» Article
..............................

Are You Really Listening?
Are you really listening? The answer is very likely a big fat no. How often do you actually focus on what someone is saying. Instead, there’s the running ticker tape: the Ocado shop, when will Brexit go away, yesterday’s deadlines, the overwhelming in-box, the beep of your iPhone, what are the kids going to eat for dinner? And you are not alone. Research shows that only 10% of us listen effectively.
We might think we are listening, but more often than not we are chomping at the bit to jump in and share our experiences or offer advice – but are we listening to fully understand what it is that someone is trying to tell us, a factor which negates the efficacy of our day-to-day communication.
I am just as guilty. Silly because I know only too well as a journalist that the best type of interview comes when you really listen; and that’s the words along with the pauses (which incidentally are just as revealing as the words).

..............................

» Source excerpt
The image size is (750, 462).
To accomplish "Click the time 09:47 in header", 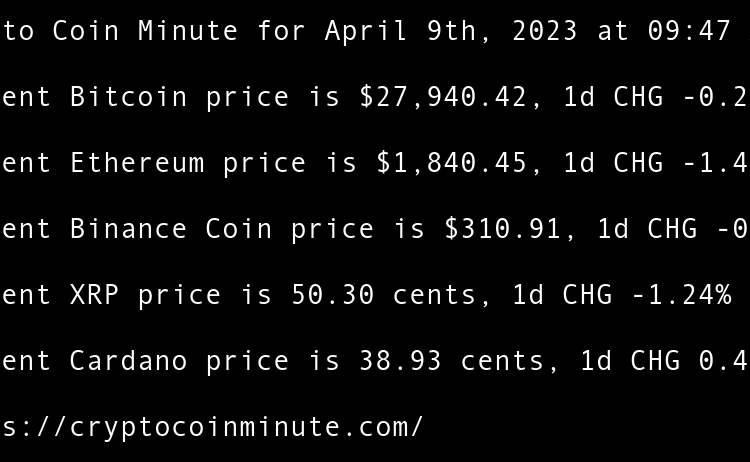I will coord(689,31).
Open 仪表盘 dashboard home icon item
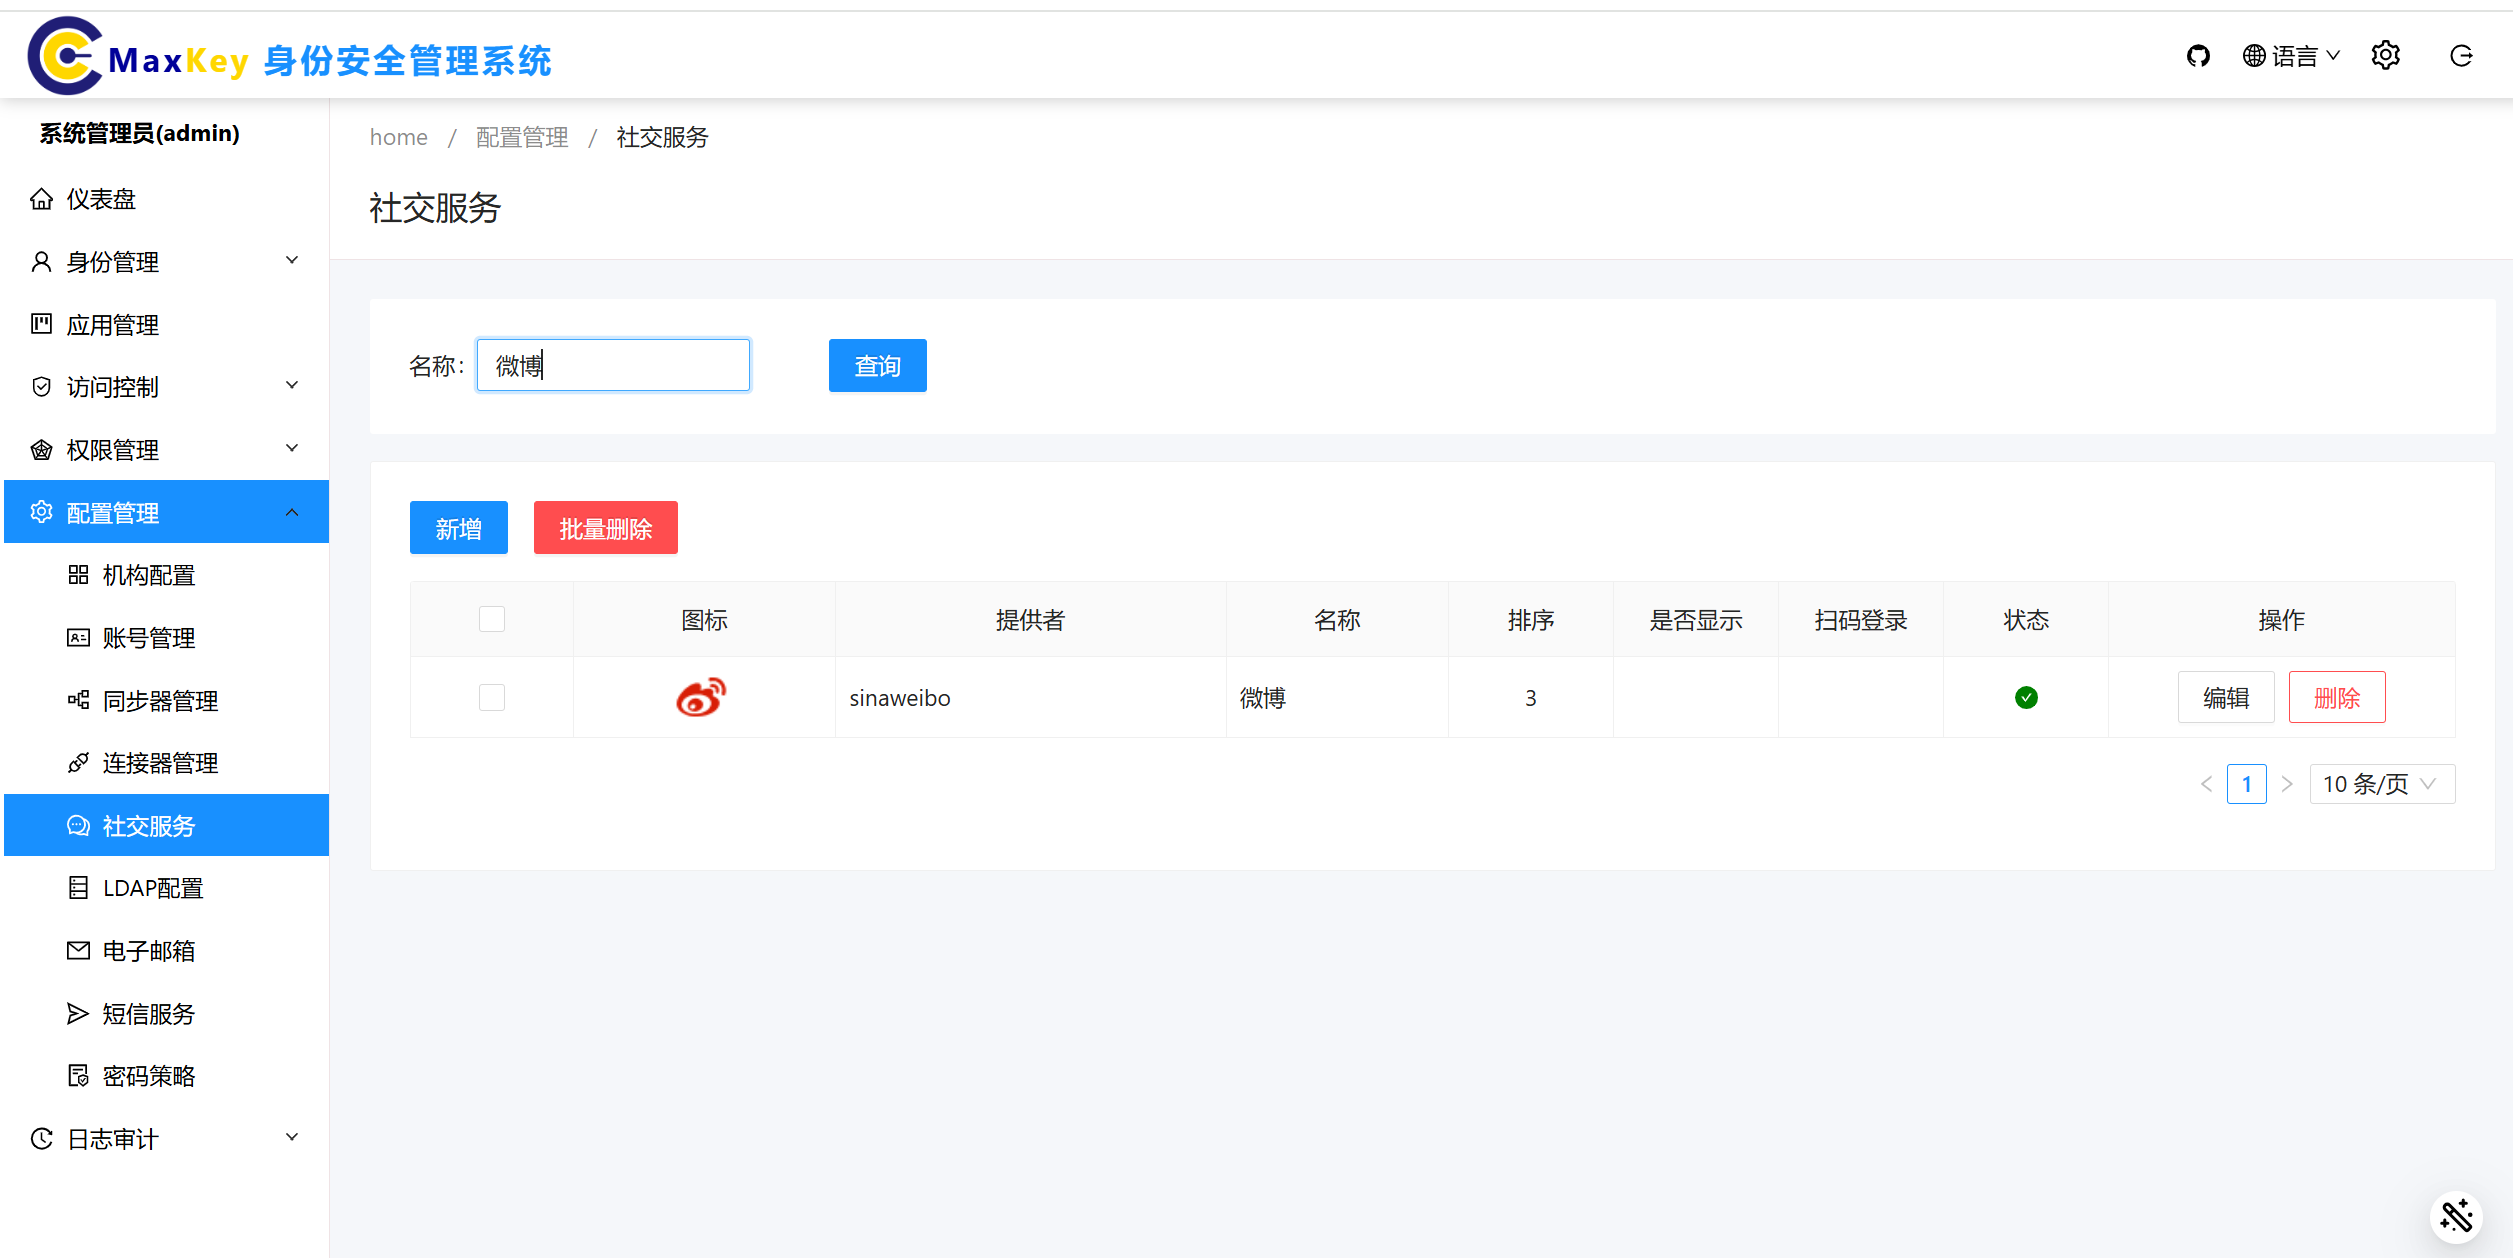The height and width of the screenshot is (1258, 2513). click(x=100, y=199)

..............................

» Tasks to perform
- 1) Reproduce the passage of the listening article from "We might think" to "as the words).".
- 2) In the listening article, what percentage of people does research show listen effectively?

» Task-by-task outputs
- 1)
We might think we are listening, but more often than not we are chomping at the bit to jump in and share our experiences or offer advice – but are we listening to fully understand what it is that someone is trying to tell us, a factor which negates the efficacy of our day-to-day communication.
I am just as guilty. Silly because I know only too well as a journalist that the best type of interview comes when you really listen; and that’s the words along with the pauses (which incidentally are just as revealing as the words).

- 2) Only 10%.